Der Begriff „Weltanschauung“ ist laut Gesetzesmaterialien eng mit dem Begriff „Religion“ verbunden. Er dient als Sammelbezeichnung für alle religiösen, ideologischen, politischen, und ähnlichen Leitauffassungen vom Leben und von der Welt als einem Sinnganzen sowie zur Deutung des persönlichen und gemeinschaftlichen Standortes für das individuelle Lebensverständnis. Weltanschauungen sind keine wissenschaftlichen Systeme, sondern Deutungsauffassungen in der Form persönlicher Überzeugungen von der Grundstruktur, Modalität und Funktion des Weltganzen.

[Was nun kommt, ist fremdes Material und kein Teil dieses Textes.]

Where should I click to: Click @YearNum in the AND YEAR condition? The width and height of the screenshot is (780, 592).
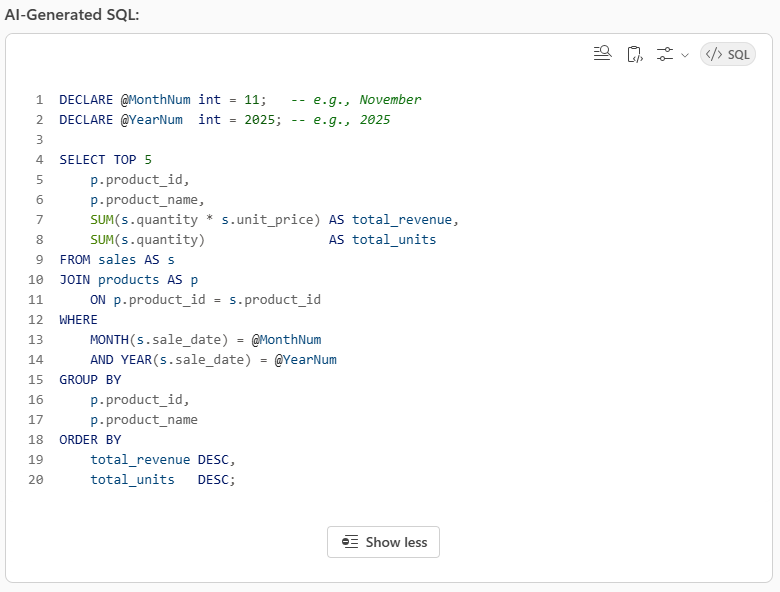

Meinungen, die strafrechtlich verboten sind, etwa weil sie unter das Verbotsgesetz fallen, sind zudem selbstverständlich nicht vom Schutz des GlBG erfasst.

Wenn auf Grund einer Behinderung (etwa einer chronischen Krankheit) oder des Geschlechts (insbesondere im Zusammenhang mit einer Schwangerschaft) zwingende medizinische Gründe gegen eine Impfung sprechen, kann bei Einschränkungen ein Schutz des GlBG oder des Behindertengleichstellungsgesetzes vorliegen.

Die gesetzliche Impfpflicht selbst sowie mögliche Zugangsbeschränkungen, etwa zu Freizeiteinrichtungen, für Ungeimpfte, ohne die oben genannten Gründe (Geschlecht, Behinderungen) können nicht mit den Mitteln des GlBG aufgegriffen werden. Derartige Anfragen kann die GAW daher nicht weiterverfolgen. Betroffene Personen werden gegebenenfalls an andere Beratungseinrichtungen weiterverwiesen. Denkbar ist auch ein grundrechtliches Verfahren innerhalb des demokratischen Rechtsstaats anzustreben.  

Der GAW war es ein Anliegen, potentielle grundrechtliche Problemstellungen bei der Umsetzung der Impfpflicht zu thematisieren. Sie gab daher eine Stellungnahme zur gesetzlichen Regelung über die Impfplicht ab. Die GAW hat auf viele ungeklärte arbeitsrechtliche Problemstellungen in diesem Zusammenhang hingewiesen.